Respect Your Cuisine

Sir, Respect Your Dinner, Idolize it, enjoy it properly.

You will be many hours in a week, many weeks in the year, and many years in your life, happier if you do.

(William Makepeace Thackeray)

Odd, it seems Southern cooking is being celebrated everywhere but in the South. I’m a bit obsessive about cooking magazines, tending to pick them up whenever I’m in a store. And Southern cooking is always being touted and referenced as the touchstone of American cooking. And it is important, or it was at one time. But its importance does not survive in the glossy pages of a magazine or an upscale restaurant.
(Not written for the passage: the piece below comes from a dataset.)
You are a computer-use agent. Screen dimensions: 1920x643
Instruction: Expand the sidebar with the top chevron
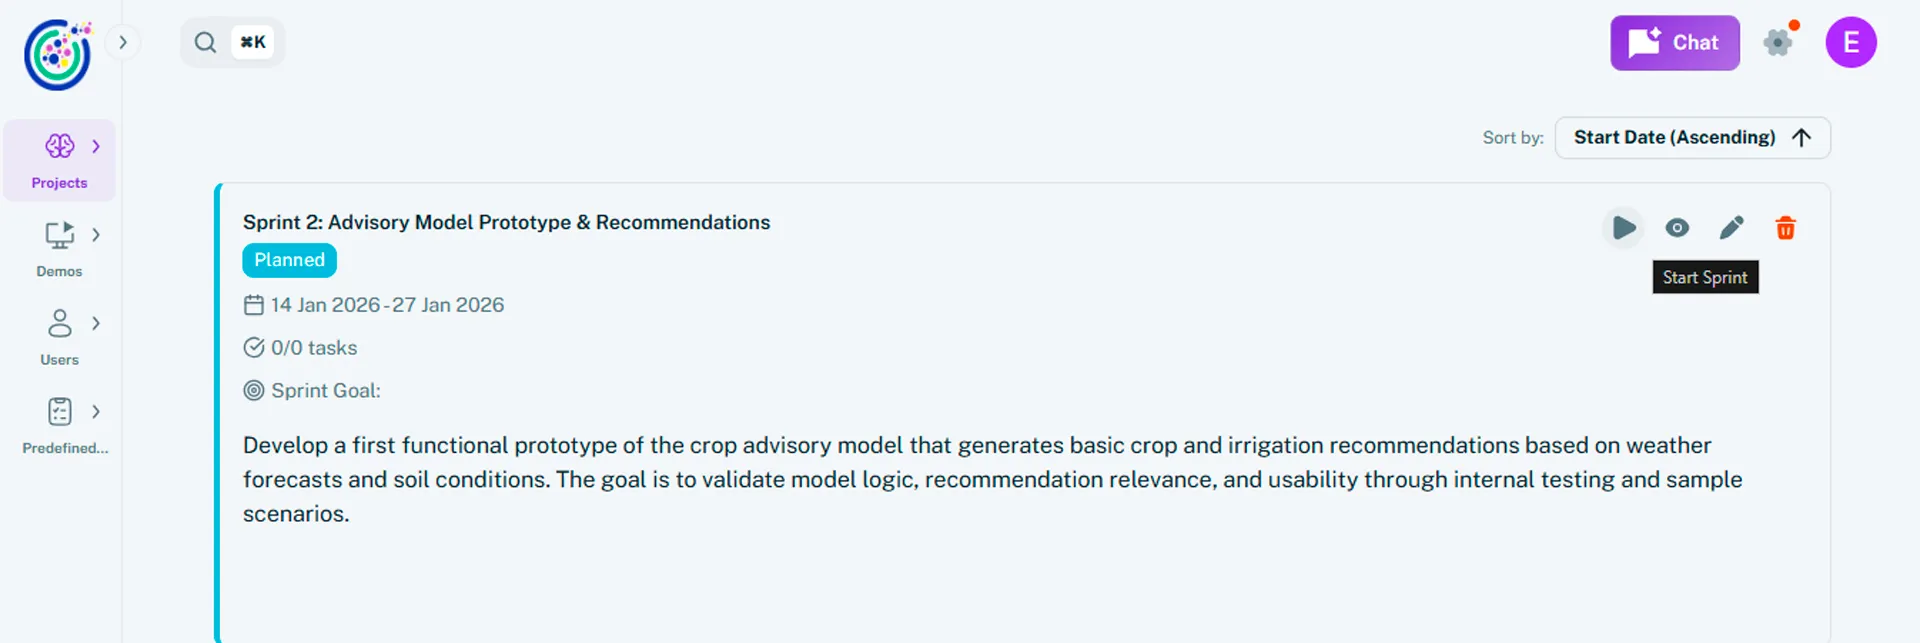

Don’t misunderstand me, there are great restaurants in the South. And there are great purveyors of food in the region. But good Southern cooking has always been a home-based cuisine. I tend to think of cooking styles like I do an indigenous music style, like bluegrass. Once it becomes precious, moves off the front porch into a regional music festival it is near death. Much like the ancient language that is down to nine elderly speakers; time to stick a fork in it, it is done. And Southern cuisine will soon be down to those last nine elderly practitioners.

I’ve always thought of Southern food as peasant food. After all, we have been an agrarian culture since Europeans and Africans settled these lands. We brought foods from our homes and we adopted from the locals. And we embraced the tomato, corn and pepper from points further south. There has always been a highbrow component to our cuisine, the cuisine of the planter class. But that was a food culture that, although flavored with local ingredients, aspired to be something else than what was native. A dinner plate designed to make them feel a superiority that could only be purchased.

The genesis, the glory of our food culture was in the garden, the hunt, the field all enjoyed in a warm temperate climate that allowed multiple crops and access to an unimaginable range of foods. My childhood was filled with gardens in the summer, catfish trotlines and duck hunting in the winter, speckled trout caught on the inter-coastal in the fall and Satsuma’s in season and eating so much shrimp that you were sick of seeing them on the table. Sprinkle in crab and crawfish harvests, venison sausage, gumbos, smoked goose, and pork in all its wonderfully varied uses and the Southern cuisine of my youth was worth celebrating.

But today we have given up that rich heritage of the locally harvested for a faux cuisine that has become the precious heritage of food magazines, suburbanites and Brooklyn-ites. The real food of our culture comes from the soil and dirt under your hands. It comes from the muscle ache in your back from working oyster tongs all day and shucking oysters deep into the night. It is the numbness of your hands on a December night as you pull wriggling catfish into the jon-boat. It is figuring out a way to cook okra because it exists.

It is a DIY food culture of butchering pigs and using everything but the squeal. It is staying up late to salt all your cabbage for kraut before it goes to waste. It is a real old-fashioned church supper with 200 competing dishes handed down from mother to daughter and you with only one stomach to tackle it all.

It is not found in a Walmart, a fast food chain, a high-end restaurant or, god forbid, Garden and Gun magazine. It is found on a dinner table with a family connected to the land and enjoyed with a homemade biscuit in one hand and a plate of love in front of you.

We are getting close to knowing those last elderly nine. Get your hands dirty, practice the language.